The secrets of the brotherhood

SHOW DECK
STORY
More than a dozen people have disappeared in recent years from the wooded, unincorporated terrain outside the Oklahoma City metro area, a rural haven for drug traffickers. Some families say they’re scared to call police or even to put up “missing person” signs because they suspect the involvement of violent white supremacist prison gangs.
Behind the 10-foot metal walls of a compound in Oklahoma with links to the Universal Aryan Brotherhood, a white-supremacist prison gang, officers found what they believe to be a body dumping ground where multiple people ended up dismembered and burned, according to four Oklahoma officials with knowledge of the investigation. They spoke on the condition of anonymity because of the extraordinary security precautions around the case.

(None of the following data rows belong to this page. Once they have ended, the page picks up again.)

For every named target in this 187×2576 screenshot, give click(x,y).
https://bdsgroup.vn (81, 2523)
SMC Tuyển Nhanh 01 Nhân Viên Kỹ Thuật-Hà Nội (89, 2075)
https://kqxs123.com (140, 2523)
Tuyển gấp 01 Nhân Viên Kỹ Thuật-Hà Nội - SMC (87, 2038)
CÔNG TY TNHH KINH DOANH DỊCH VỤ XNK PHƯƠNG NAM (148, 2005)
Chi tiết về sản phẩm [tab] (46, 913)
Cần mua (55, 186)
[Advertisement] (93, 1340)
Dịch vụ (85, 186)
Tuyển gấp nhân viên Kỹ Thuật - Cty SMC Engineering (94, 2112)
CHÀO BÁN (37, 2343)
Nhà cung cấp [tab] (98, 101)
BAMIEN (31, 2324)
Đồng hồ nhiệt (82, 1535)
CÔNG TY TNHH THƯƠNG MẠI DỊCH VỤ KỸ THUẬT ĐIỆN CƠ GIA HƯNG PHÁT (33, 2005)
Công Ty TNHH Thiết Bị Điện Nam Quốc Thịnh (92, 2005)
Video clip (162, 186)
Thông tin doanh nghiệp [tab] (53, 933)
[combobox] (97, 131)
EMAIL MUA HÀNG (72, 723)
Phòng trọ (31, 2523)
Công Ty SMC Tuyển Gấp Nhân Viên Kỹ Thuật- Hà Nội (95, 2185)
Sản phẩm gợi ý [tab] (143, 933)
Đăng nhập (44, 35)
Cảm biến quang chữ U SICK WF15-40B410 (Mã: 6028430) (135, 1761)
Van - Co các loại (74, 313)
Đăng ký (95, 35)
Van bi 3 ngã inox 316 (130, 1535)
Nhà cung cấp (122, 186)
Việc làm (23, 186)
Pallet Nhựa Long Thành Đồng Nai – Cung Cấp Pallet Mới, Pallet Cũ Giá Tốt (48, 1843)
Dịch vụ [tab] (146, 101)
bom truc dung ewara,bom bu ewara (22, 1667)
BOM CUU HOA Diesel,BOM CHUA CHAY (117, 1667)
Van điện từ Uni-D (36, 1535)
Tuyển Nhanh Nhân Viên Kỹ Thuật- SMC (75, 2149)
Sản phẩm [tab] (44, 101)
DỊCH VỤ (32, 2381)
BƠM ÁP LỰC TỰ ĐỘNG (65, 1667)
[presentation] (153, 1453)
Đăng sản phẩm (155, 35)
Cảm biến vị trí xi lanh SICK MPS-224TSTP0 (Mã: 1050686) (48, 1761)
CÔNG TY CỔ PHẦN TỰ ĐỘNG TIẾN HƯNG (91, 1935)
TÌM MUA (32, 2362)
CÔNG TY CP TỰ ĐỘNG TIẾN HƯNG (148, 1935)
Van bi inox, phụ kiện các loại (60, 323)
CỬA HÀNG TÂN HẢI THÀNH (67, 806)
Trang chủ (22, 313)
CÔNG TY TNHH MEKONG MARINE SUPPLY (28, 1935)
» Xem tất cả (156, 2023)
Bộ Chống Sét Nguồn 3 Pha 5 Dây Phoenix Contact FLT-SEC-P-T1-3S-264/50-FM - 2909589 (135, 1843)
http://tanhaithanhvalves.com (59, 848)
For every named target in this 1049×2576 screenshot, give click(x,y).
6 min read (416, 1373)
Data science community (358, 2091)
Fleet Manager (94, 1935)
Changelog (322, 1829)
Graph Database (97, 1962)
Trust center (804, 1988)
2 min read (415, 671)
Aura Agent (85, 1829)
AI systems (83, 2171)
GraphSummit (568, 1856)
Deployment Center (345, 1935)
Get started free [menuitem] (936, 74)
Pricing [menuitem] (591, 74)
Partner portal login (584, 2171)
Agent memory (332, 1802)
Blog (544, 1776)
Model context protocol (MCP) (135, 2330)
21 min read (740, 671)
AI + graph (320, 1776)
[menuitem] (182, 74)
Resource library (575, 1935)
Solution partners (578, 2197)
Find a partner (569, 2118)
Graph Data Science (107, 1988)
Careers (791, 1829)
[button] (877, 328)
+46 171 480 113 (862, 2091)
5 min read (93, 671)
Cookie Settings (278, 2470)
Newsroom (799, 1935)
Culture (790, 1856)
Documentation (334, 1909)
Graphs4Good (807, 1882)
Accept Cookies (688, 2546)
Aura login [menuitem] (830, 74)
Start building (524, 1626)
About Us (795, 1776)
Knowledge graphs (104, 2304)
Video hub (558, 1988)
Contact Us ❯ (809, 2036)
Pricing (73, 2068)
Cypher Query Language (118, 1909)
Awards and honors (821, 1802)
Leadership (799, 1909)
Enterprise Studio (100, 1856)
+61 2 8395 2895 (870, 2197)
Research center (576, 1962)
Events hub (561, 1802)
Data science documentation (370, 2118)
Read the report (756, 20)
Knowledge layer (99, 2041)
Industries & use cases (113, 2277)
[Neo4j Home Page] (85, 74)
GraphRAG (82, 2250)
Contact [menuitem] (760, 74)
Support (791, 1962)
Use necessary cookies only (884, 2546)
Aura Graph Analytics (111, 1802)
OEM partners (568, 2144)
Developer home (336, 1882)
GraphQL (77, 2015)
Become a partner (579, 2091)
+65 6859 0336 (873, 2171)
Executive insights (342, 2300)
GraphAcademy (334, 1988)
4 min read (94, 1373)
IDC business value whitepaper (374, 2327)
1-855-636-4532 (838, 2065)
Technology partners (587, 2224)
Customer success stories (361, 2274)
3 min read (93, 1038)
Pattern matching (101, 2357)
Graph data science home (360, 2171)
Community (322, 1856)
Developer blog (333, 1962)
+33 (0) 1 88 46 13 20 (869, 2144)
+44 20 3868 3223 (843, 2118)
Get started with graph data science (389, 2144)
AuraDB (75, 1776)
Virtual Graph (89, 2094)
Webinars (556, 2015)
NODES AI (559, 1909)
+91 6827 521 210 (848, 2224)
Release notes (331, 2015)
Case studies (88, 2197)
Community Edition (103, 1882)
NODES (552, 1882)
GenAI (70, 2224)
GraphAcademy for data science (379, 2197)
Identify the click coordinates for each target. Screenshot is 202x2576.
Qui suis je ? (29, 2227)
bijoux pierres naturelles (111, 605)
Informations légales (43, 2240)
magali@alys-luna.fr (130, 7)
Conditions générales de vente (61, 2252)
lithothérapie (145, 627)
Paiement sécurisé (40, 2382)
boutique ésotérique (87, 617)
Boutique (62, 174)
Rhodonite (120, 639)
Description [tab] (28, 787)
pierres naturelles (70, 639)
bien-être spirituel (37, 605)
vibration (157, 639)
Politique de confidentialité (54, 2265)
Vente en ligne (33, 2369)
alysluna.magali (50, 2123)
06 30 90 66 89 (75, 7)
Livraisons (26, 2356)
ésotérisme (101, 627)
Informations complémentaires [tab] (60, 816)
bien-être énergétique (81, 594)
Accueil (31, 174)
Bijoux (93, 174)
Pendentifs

The Oklahoma State Bureau of Investigation, or OSBI, which is leading the multi-agency state and federal probe, confirms that remains have been found but will not say how many. A report in 2022 in the Oklahoman newspaper, the first news of the discovery, quoted the state medical examiner and other sources as saying agents were investigating “whether a white supremacist prison gang is behind nine or more disappearances” after the discovery of “the comingled remains of ossibly three people.” The report said remains also were found at a second site, near an oil well about 18 miles away in the tiny town of Luther.